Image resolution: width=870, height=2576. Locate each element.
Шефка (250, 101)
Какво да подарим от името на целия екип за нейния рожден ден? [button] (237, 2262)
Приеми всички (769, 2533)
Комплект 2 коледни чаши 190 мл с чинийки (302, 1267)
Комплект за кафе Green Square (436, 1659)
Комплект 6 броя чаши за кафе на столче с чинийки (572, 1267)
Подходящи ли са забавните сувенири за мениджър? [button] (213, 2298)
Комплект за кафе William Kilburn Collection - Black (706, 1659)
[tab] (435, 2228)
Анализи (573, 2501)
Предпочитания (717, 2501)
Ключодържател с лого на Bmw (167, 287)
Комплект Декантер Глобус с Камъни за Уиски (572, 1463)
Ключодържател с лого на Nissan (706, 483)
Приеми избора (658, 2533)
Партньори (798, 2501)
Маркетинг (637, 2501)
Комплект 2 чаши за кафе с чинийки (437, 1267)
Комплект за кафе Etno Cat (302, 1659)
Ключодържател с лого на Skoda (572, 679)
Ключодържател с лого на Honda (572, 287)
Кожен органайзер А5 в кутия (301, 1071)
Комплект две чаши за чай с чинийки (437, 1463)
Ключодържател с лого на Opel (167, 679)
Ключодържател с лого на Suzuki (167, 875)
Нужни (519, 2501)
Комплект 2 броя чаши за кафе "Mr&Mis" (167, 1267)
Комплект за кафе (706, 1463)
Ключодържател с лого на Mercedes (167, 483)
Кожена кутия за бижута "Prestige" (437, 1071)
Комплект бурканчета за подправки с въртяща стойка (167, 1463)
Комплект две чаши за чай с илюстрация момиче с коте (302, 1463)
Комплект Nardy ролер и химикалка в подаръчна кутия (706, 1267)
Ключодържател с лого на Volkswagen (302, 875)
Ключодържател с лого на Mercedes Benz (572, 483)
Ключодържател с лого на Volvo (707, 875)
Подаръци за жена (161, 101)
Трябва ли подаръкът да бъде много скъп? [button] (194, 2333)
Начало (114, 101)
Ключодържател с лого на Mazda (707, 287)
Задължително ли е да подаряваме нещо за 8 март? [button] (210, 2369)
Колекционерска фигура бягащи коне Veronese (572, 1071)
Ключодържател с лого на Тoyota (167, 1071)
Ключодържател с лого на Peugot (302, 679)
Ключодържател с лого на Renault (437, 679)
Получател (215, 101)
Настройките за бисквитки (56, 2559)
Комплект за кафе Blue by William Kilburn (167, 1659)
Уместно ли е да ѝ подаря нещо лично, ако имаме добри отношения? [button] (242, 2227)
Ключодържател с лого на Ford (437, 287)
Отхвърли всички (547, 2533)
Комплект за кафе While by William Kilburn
--*--
Exercise instructions
Using the data above, extract exactly the lines from the one that holds "Комплект за кафе Etno Cat (302, 1659)" to the one that holds "Ключодържател с лого на Peugot (302, 679)", both ends included, and no others.

Response to the task
Комплект за кафе Etno Cat (302, 1659)
Ключодържател с лого на Skoda (572, 679)
Ключодържател с лого на Honda (572, 287)
Кожен органайзер А5 в кутия (301, 1071)
Комплект две чаши за чай с чинийки (437, 1463)
Ключодържател с лого на Opel (167, 679)
Ключодържател с лого на Suzuki (167, 875)
Нужни (519, 2501)
Комплект 2 броя чаши за кафе "Mr&Mis" (167, 1267)
Комплект за кафе (706, 1463)
Ключодържател с лого на Mercedes (167, 483)
Кожена кутия за бижута "Prestige" (437, 1071)
Комплект бурканчета за подправки с въртяща стойка (167, 1463)
Комплект две чаши за чай с илюстрация момиче с коте (302, 1463)
Комплект Nardy ролер и химикалка в подаръчна кутия (706, 1267)
Ключодържател с лого на Volkswagen (302, 875)
Ключодържател с лого на Mercedes Benz (572, 483)
Ключодържател с лого на Volvo (707, 875)
Подаръци за жена (161, 101)
Трябва ли подаръкът да бъде много скъп? [button] (194, 2333)
Начало (114, 101)
Ключодържател с лого на Mazda (707, 287)
Задължително ли е да подаряваме нещо за 8 март? [button] (210, 2369)
Колекционерска фигура бягащи коне Veronese (572, 1071)
Ключодържател с лого на Тoyota (167, 1071)
Ключодържател с лого на Peugot (302, 679)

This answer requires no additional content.